As the chart below, from Nomura's presentation, shows, costs (shown by CIR/cost income ratio) accounted for....99% of revenues in its wholesale bank in the first quarter. This was better than the 108% of revenues consumed by costs in the preceding quarter, but in the words of Nomura CFO Takumi Kitamura, it was not "necessarily satisfactory."
Costs and revenues in Nomura's wholesale bank:
Source: Nomura
Nomura's problem is one of falling revenues and rising costs.
Revenues across Nomura's wholesale bank fell 4% year-on-year in the three months to June. The bank attributed this to poor performance across FX, emerging markets and securitized products as "market participants remained on the sidelines due to macro uncertainty." At the same time, however, costs increased 9% by virtue of an 11% increase in compensation costs and rising spending on business development, IT and commissions.
Why are compensation costs rising in the wholesale bank while revenues are falling?

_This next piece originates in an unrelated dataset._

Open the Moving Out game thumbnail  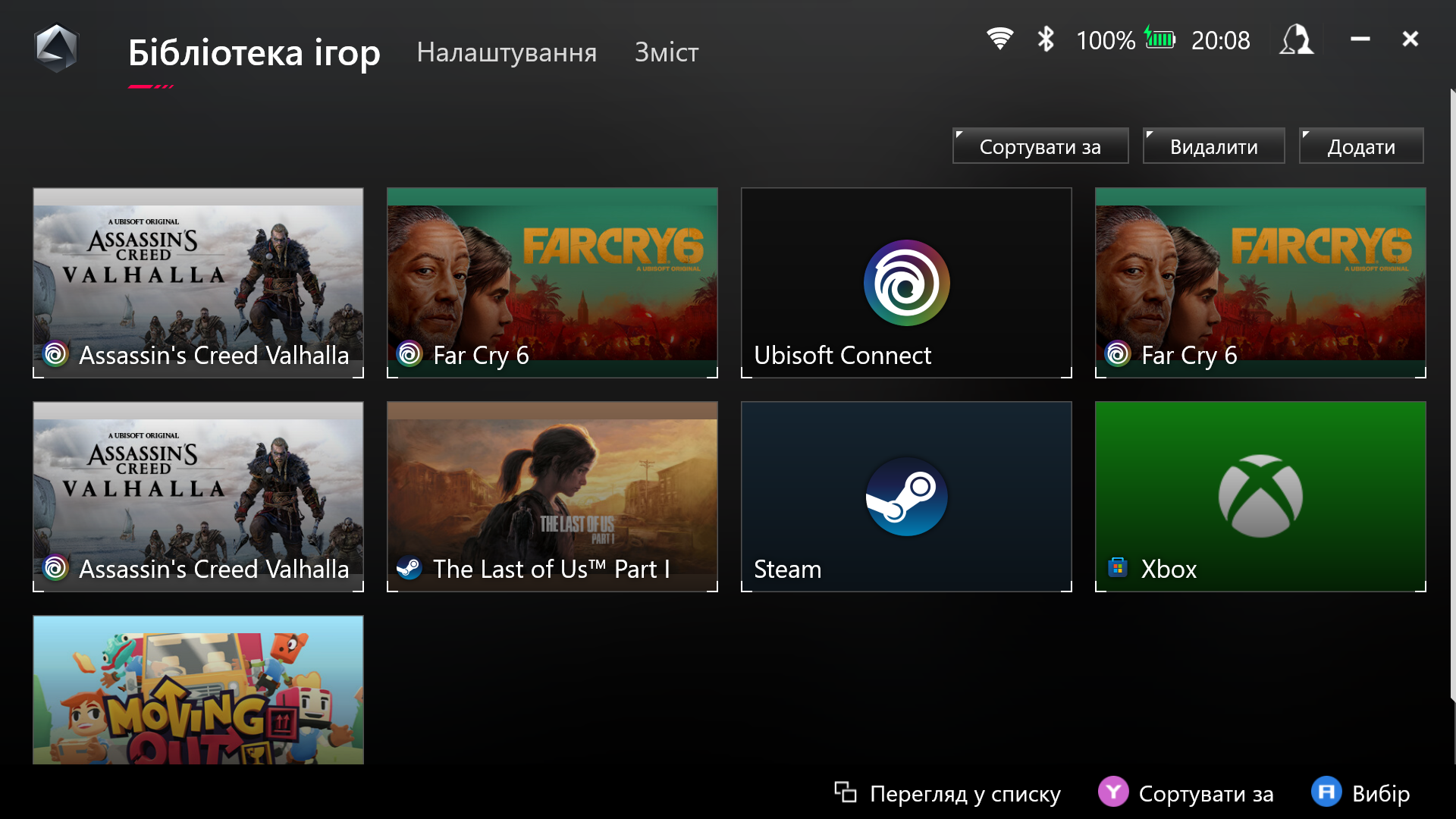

Nomura attributes the increase to rising base salaries in its international unit, but it might also have something to do with new hiring in equities, the addition of people like Nat Tyce as its global head of markets for EMEA and the accrual of bonuses for people who've done well.
Nomura's high performers are in its investment banking division. While its declining securitized products revenues seem to be at odds with reports of thriving securitized businesses at the likes of JPMorgan and Barclays, financing revenues are up and M&A revenues are down by less than elsewhere.
Will Nomura be in a position to reward people who've done well? CFO Kitamura also said today that the cost situation must be 'dealt with immediately.' We're only three months into the new fiscal year, but unless costs are rapidly cut or revenues make a remarkable recovery, the prognosis is not great.